Our model's performance has started degrading three months after deployment. We suspect "data drift" because the incoming user behavior has shifted post-marketing campaign. What are the industry-standard tools for monitoring this in real-time, and how do you trigger a retraining pipeline without causing downtime for the end-users?
3 answers
This is a classic MLOps challenge. You should start by implementing a monitoring tool like Evidently AI or Great Expectations. These tools can compare the statistical distribution of your training data against your production data using tests like Kolmogorov-Smirnov. If the "P-value" drops below a certain threshold, it indicates drift. To avoid downtime, use a "Shadow Deployment" or "Blue-Green Deployment." You train the new model on the drifted data and run it alongside the old one. Once you verify the new model performs better on the current data, you flip the switch.
Are you seeing "Label Drift" too, where the actual target values are changing, or just the input feature distributions?
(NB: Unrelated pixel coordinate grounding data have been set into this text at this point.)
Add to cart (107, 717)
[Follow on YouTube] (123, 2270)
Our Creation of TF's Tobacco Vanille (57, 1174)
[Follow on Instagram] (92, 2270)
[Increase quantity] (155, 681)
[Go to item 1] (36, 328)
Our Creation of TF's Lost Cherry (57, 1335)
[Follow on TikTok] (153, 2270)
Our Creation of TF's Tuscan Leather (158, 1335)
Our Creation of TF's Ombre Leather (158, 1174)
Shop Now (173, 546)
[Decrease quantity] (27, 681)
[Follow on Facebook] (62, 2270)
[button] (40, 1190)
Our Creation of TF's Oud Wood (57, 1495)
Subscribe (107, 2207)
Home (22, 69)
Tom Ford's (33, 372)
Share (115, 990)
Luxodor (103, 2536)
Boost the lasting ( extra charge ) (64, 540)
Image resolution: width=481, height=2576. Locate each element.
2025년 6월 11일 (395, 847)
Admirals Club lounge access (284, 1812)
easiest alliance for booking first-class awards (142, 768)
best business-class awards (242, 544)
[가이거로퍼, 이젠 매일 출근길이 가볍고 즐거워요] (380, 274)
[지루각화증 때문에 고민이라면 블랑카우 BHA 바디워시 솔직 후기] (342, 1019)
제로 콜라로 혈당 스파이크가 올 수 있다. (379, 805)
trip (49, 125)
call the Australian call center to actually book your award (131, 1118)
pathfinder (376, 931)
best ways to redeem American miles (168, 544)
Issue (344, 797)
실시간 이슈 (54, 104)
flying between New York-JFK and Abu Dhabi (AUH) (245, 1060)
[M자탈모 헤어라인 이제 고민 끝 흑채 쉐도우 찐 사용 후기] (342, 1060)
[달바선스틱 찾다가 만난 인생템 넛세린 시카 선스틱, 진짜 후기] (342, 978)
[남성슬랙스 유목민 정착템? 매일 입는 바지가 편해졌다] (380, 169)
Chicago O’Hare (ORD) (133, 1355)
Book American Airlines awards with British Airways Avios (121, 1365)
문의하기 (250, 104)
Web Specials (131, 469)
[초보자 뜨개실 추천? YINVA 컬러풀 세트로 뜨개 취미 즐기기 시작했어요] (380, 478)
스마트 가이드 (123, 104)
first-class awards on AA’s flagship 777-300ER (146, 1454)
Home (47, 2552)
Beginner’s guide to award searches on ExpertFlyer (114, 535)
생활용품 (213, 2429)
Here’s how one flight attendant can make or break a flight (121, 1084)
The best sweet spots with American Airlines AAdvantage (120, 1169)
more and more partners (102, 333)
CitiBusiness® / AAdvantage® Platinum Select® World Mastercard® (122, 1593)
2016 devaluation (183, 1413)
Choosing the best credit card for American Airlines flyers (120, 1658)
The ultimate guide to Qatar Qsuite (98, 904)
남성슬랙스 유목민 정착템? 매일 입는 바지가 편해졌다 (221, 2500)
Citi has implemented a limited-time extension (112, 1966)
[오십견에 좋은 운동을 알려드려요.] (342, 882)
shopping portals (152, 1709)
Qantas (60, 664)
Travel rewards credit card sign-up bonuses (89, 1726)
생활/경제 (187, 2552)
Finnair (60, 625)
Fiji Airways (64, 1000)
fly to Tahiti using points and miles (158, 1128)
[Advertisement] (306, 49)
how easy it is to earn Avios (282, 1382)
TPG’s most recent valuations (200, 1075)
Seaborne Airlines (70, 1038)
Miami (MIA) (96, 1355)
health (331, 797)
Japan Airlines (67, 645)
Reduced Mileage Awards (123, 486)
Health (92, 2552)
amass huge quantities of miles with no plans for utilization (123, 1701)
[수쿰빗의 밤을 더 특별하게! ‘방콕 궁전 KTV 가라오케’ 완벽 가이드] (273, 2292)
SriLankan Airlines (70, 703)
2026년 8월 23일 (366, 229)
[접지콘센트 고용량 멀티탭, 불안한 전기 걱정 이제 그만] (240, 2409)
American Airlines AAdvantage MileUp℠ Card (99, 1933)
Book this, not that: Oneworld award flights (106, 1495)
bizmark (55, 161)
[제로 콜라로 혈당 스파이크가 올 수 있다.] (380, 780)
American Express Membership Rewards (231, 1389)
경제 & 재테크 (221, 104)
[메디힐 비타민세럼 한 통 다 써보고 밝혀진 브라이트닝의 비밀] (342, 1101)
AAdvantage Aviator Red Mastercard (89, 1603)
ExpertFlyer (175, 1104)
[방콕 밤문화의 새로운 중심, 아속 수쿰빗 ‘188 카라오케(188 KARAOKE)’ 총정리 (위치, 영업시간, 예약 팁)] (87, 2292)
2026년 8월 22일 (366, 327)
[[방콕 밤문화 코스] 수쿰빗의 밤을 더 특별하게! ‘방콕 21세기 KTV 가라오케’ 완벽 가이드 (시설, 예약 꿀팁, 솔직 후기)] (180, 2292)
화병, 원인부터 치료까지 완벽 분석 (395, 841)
Integrating your monitoring into a CI/CD pipeline is essential. Automated alerts via Slack or PagerDuty can save you from a major revenue loss.
Agreed, Trevor. Real-time alerting is the difference between catching drift in an hour versus finding out through a quarterly report.
We are seeing both, Marcus! The user demographics shifted, and so did their purchasing patterns. It's making our old predictions almost useless. We are currently trying to determine if we need a completely new feature set or if just retraining the existing architecture on the last 30 days of data will be sufficient to catch up with the new trend.